Single by Pooh Shiesty featuring Big30

from the album Shiesty Season
- Released: February 2, 2021
- Genre: Southern hip-hop; trap;
- Length: 2:51
- Label: Atlantic; 1017;
- Songwriters: Lontrell D. Williams, Jr.; Rodney L. Wright Jr.; Christian D. Morris;
- Producer: C-Mo

Pooh Shiesty singles chronology
| "Guard Up" (2021) | "Neighbors" (2021) | "Money Gang" (2021) |

Big30 singles chronology
| "Perc Talk" (2021) | "Neighbors" (2021) |  |

Music video
- "Neighbors" on YouTube

= Neighbors (Pooh Shiesty song) =

2021 single by Pooh Shiesty featuring Big30

"Neighbors" is a song by American rapper Pooh Shiesty, released on February 2, 2021 as the third single from his debut mixtape, Shiesty Season, which was released three days later. The song features American rapper Big30 and was produced by American producer C-Mo. A music video for the song was released on February 4, 2021; it features a cameo from American rapper Lil Baby.

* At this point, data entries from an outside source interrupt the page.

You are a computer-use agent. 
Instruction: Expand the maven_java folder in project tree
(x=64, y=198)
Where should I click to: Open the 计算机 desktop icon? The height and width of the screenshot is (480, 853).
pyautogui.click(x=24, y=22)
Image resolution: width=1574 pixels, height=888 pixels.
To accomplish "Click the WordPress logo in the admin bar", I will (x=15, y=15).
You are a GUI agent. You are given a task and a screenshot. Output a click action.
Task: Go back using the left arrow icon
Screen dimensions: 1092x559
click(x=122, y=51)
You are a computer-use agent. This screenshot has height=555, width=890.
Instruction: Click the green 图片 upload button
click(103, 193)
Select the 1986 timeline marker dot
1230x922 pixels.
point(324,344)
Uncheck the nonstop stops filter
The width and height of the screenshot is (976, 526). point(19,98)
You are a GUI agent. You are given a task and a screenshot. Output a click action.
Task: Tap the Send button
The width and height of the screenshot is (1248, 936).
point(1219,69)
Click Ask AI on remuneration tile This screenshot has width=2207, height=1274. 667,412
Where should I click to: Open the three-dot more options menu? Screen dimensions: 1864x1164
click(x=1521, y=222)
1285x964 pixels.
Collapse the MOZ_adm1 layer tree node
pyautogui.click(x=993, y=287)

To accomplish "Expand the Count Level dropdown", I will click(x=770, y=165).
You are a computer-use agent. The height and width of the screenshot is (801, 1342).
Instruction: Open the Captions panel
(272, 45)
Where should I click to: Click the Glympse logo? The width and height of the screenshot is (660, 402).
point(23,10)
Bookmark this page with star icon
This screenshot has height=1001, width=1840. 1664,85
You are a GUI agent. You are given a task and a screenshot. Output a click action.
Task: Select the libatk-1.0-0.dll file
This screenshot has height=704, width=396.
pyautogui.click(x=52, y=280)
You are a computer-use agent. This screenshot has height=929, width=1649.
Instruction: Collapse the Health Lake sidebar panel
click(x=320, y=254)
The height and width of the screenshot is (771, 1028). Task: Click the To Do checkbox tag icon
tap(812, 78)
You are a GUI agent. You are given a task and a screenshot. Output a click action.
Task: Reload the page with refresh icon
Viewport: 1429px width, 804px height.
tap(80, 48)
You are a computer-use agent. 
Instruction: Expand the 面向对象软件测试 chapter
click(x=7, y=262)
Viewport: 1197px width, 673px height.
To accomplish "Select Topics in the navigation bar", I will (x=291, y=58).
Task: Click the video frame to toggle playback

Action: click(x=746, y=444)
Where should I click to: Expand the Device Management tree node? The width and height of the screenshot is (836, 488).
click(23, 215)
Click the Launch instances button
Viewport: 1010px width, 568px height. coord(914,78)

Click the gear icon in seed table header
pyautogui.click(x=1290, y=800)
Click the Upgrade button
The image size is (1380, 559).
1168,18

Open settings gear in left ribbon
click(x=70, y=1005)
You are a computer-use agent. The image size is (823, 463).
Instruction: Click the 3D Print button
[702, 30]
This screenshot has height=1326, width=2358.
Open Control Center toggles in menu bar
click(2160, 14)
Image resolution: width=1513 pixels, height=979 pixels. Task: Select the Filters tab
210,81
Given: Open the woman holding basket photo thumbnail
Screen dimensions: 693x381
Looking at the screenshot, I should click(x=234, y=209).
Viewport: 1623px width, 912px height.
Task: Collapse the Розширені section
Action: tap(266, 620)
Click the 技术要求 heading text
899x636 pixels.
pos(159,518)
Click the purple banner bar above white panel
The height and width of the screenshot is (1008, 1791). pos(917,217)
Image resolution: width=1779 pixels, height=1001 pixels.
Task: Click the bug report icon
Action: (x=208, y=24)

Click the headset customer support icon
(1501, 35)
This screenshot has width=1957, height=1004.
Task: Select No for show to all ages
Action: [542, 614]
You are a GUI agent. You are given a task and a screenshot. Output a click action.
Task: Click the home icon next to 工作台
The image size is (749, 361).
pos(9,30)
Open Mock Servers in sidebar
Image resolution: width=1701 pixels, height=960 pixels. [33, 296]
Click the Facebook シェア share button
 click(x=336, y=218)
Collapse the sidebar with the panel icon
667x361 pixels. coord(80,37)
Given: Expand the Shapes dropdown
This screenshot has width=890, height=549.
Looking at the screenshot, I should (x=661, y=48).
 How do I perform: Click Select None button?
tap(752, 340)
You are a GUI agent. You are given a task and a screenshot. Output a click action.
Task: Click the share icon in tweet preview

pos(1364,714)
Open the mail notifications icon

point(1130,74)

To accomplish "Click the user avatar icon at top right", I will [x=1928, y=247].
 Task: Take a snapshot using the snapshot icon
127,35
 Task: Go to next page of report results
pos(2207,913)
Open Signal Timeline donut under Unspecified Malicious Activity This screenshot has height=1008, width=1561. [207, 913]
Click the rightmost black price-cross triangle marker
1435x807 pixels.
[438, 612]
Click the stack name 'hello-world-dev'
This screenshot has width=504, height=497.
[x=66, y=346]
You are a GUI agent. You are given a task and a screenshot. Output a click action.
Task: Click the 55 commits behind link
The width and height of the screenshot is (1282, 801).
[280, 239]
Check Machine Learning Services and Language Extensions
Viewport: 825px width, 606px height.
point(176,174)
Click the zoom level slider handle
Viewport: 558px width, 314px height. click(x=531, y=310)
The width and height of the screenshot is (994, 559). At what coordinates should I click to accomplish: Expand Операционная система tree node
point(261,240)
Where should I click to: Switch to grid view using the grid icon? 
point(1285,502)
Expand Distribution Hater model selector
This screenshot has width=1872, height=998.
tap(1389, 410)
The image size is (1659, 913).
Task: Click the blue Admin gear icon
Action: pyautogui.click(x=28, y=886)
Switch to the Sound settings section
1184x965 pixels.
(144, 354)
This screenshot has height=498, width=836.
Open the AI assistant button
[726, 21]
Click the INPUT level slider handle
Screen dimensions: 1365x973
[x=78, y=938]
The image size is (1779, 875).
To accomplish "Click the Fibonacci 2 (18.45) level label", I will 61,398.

==Composition and critical reception==
In the song, Pooh Shiesty and Big30 rap about keeping and using their guns, as well as their luxury, over an "uptempo synth instrumental". Aaron Williams of Uproxx wrote that Shiesty "offers up his take on the trap rap staples of choppers, racks, and work, boasting that he keeps his gun closer than a neighbor and threatening anyone 'talking gangster on the net.'"

==Charts==

Chart performance for "Neighbors"
| Chart (2021) | Peak position |
|---|---|
| US Billboard Hot 100 | 51 |
| US Hot R&B/Hip-Hop Songs (Billboard) | 20 |

== Certifications ==

| Region | Certification | Certified units/sales |
| United States (RIAA) | Platinum | 1,000,000^{‡} |
^{‡} Sales+streaming figures based on certification alone.